Problem to work on. After locating the line with "This screenshot has width=395, height=278.", repeat it and every following line to the end of the listing, exactly. Omit the pictures.

Information shown.
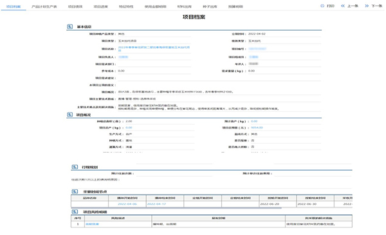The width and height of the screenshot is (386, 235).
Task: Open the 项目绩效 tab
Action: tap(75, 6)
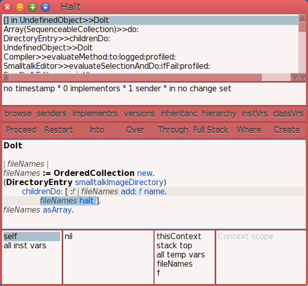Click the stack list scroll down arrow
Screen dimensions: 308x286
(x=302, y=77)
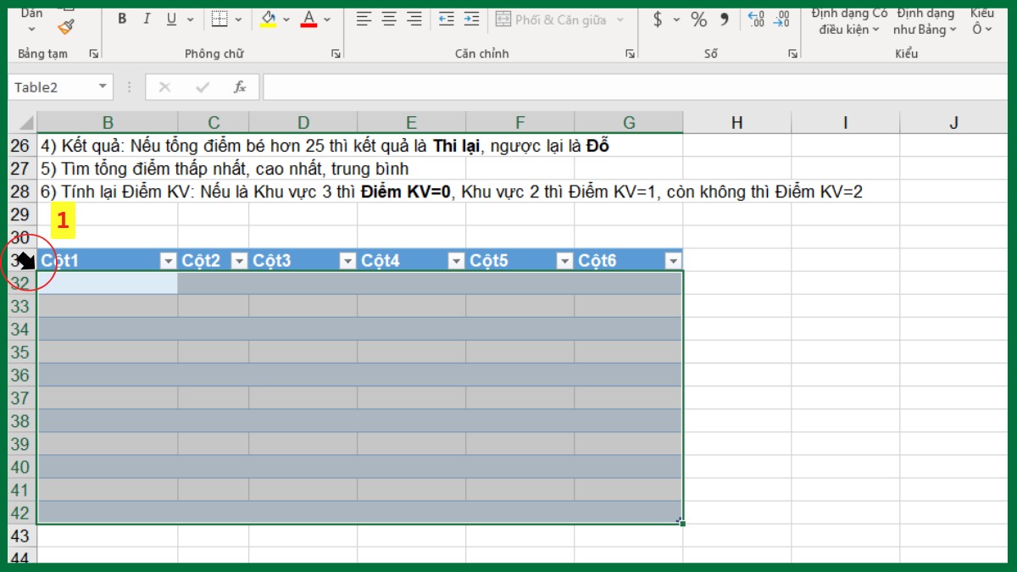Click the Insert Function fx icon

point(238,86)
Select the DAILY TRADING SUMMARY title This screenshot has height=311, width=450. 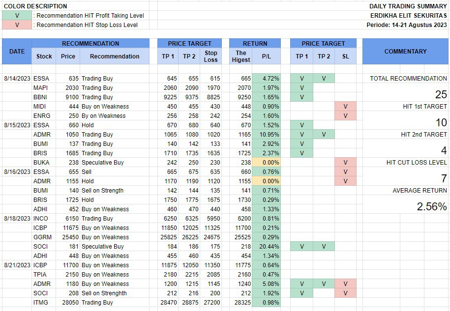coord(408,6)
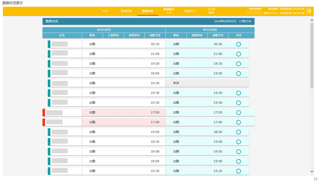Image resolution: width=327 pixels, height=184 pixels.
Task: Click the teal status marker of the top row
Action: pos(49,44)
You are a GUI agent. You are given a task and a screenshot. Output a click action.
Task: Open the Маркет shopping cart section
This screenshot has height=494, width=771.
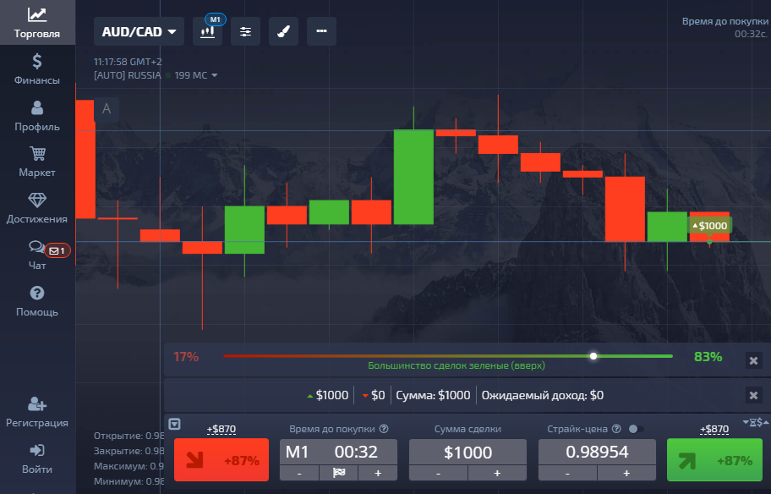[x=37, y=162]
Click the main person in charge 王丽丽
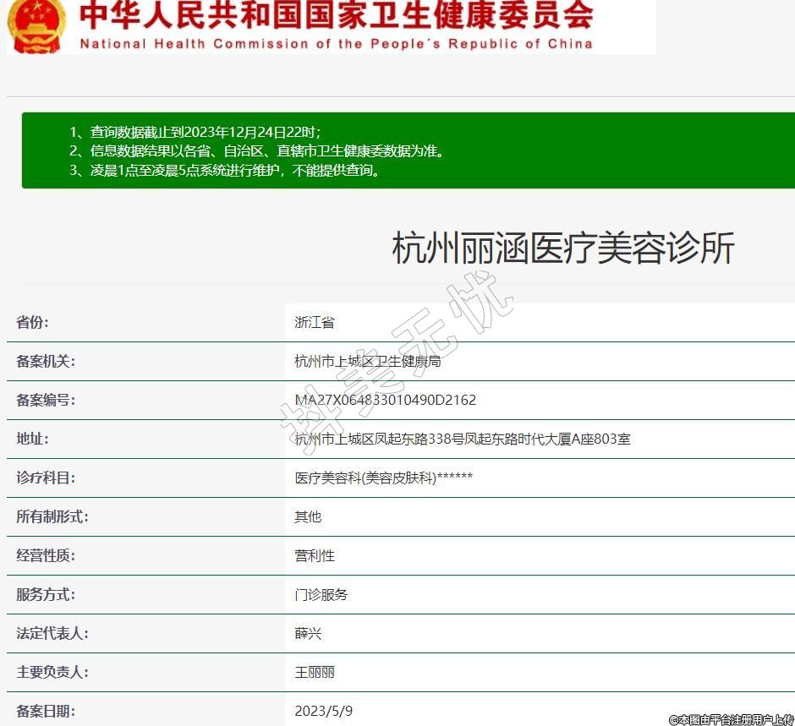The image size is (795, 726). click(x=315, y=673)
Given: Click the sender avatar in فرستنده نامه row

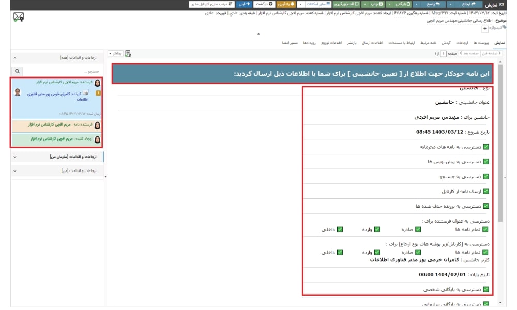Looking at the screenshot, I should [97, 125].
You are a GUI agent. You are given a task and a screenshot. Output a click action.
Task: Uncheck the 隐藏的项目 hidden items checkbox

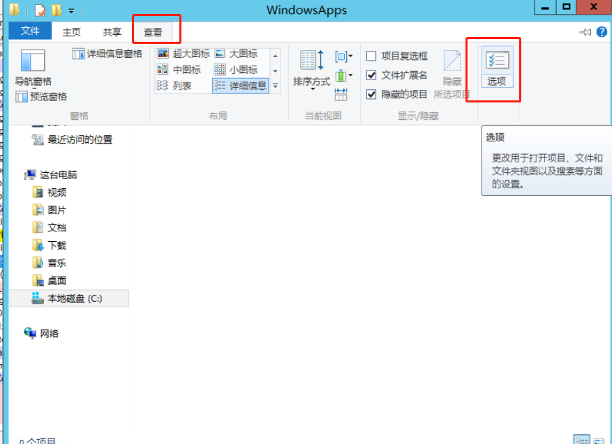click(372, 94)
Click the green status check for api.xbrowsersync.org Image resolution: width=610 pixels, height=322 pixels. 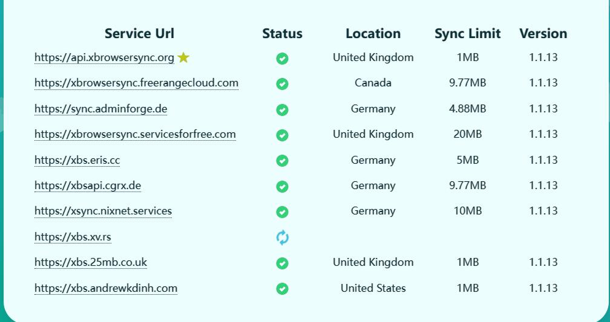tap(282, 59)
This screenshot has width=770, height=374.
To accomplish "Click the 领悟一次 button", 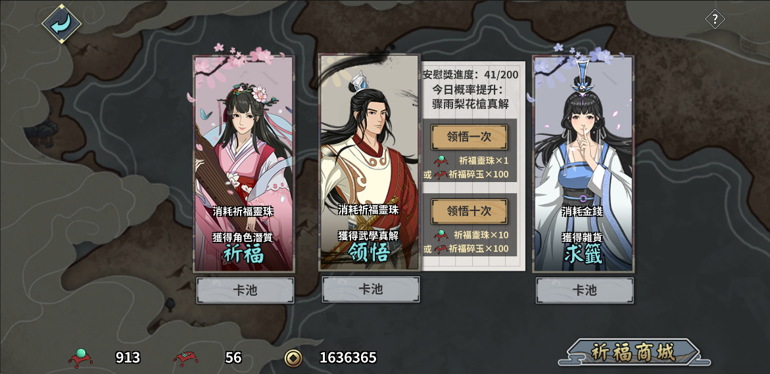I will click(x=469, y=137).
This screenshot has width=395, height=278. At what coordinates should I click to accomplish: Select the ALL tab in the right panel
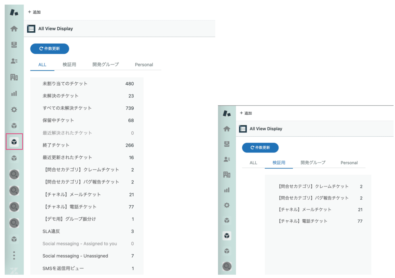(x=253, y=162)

Final answer.
This screenshot has width=395, height=278. At what coordinates should I click to accomplish: Select the ALL tab in the right panel
(x=253, y=162)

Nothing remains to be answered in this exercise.